SHORT PROBLEM:
Copy each of the items below word for word, keeping every line as it is.
=== RECORDS TO PROCESS ===
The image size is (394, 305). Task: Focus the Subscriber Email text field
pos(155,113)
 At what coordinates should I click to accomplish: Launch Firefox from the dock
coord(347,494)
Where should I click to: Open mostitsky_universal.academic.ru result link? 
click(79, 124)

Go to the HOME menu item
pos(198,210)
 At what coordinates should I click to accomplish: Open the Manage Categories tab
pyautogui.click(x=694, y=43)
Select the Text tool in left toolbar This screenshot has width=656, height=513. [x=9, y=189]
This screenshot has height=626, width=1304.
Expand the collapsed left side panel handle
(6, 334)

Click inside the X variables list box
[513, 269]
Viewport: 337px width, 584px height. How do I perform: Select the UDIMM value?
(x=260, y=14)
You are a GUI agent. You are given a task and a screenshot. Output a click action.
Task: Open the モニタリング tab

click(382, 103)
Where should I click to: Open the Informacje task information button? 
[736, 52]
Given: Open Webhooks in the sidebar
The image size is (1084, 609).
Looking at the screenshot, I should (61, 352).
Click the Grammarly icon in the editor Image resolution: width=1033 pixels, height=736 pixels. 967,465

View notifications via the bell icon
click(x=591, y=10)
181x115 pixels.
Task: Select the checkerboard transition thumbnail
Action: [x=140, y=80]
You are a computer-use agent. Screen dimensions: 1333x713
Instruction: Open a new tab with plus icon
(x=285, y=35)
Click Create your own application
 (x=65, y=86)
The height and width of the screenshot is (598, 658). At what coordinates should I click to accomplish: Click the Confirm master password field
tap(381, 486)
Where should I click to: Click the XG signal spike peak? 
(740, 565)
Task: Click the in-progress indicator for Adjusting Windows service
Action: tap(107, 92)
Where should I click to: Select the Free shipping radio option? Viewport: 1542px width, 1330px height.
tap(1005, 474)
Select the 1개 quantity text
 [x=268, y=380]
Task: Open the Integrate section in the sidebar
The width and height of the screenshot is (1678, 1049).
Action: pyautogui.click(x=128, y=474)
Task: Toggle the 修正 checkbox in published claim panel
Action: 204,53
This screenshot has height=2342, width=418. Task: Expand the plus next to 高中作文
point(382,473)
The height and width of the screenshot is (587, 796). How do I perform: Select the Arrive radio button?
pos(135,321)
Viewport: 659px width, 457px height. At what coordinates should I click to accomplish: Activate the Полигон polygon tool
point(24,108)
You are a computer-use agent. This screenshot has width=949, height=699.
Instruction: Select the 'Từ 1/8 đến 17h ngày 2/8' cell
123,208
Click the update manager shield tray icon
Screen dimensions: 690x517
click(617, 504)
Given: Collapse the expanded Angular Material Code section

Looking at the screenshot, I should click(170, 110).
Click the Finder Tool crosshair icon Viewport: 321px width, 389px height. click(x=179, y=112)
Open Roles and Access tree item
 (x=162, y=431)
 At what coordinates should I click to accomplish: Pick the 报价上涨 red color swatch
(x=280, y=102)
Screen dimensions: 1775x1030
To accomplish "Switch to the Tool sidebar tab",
===
WRITTEN RESPONSE:
The image size is (394, 305). Task: Focus the Subscriber Email text field
pos(155,113)
 At what coordinates should I click to accomplish: Launch Firefox from the dock
coord(347,494)
Where should I click to: Open mostitsky_universal.academic.ru result link? 
click(79, 124)

Go to the HOME menu item
pos(198,210)
 At what coordinates should I click to accomplish: Open the Manage Categories tab
pyautogui.click(x=694, y=43)
Select the Text tool in left toolbar This screenshot has width=656, height=513. [x=9, y=189]
This screenshot has height=626, width=1304.
Expand the collapsed left side panel handle
(6, 334)

Click inside the X variables list box
[513, 269]
Viewport: 337px width, 584px height. How do I perform: Select the UDIMM value?
(x=260, y=14)
You are a GUI agent. You are given a task and a screenshot. Output a click action.
Task: Open the モニタリング tab

click(382, 103)
Where should I click to: Open the Informacje task information button? 
[736, 52]
Given: Open Webhooks in the sidebar
The image size is (1084, 609).
Looking at the screenshot, I should (61, 352).
Click the Grammarly icon in the editor Image resolution: width=1033 pixels, height=736 pixels. 967,465

View notifications via the bell icon
click(x=591, y=10)
181x115 pixels.
Task: Select the checkerboard transition thumbnail
Action: [x=140, y=80]
You are a computer-use agent. Screen dimensions: 1333x713
Instruction: Open a new tab with plus icon
(x=285, y=35)
Click Create your own application
 (x=65, y=86)
The height and width of the screenshot is (598, 658). At what coordinates should I click to accomplish: Click the Confirm master password field
tap(381, 486)
Where should I click to: Click the XG signal spike peak? 
(740, 565)
Task: Click the in-progress indicator for Adjusting Windows service
Action: tap(107, 92)
Where should I click to: Select the Free shipping radio option? Viewport: 1542px width, 1330px height.
tap(1005, 474)
Select the 1개 quantity text
 [x=268, y=380]
Task: Open the Integrate section in the sidebar
The width and height of the screenshot is (1678, 1049).
Action: pyautogui.click(x=128, y=474)
Task: Toggle the 修正 checkbox in published claim panel
Action: 204,53
This screenshot has height=2342, width=418. Task: Expand the plus next to 高中作文
point(382,473)
The height and width of the screenshot is (587, 796). How do I perform: Select the Arrive radio button?
pos(135,321)
Viewport: 659px width, 457px height. At what coordinates should I click to accomplish: Activate the Полигон polygon tool
point(24,108)
You are a computer-use agent. This screenshot has width=949, height=699.
Instruction: Select the 'Từ 1/8 đến 17h ngày 2/8' cell
123,208
Click the update manager shield tray icon
Screen dimensions: 690x517
click(617, 504)
Given: Collapse the expanded Angular Material Code section

Looking at the screenshot, I should click(170, 110).
Click the Finder Tool crosshair icon Viewport: 321px width, 389px height. click(x=179, y=112)
Open Roles and Access tree item
 (x=162, y=431)
 At what coordinates should I click to accomplish: Pick the 报价上涨 red color swatch
(x=280, y=102)
Screen dimensions: 1775x1030
To accomplish "Switch to the Tool sidebar tab",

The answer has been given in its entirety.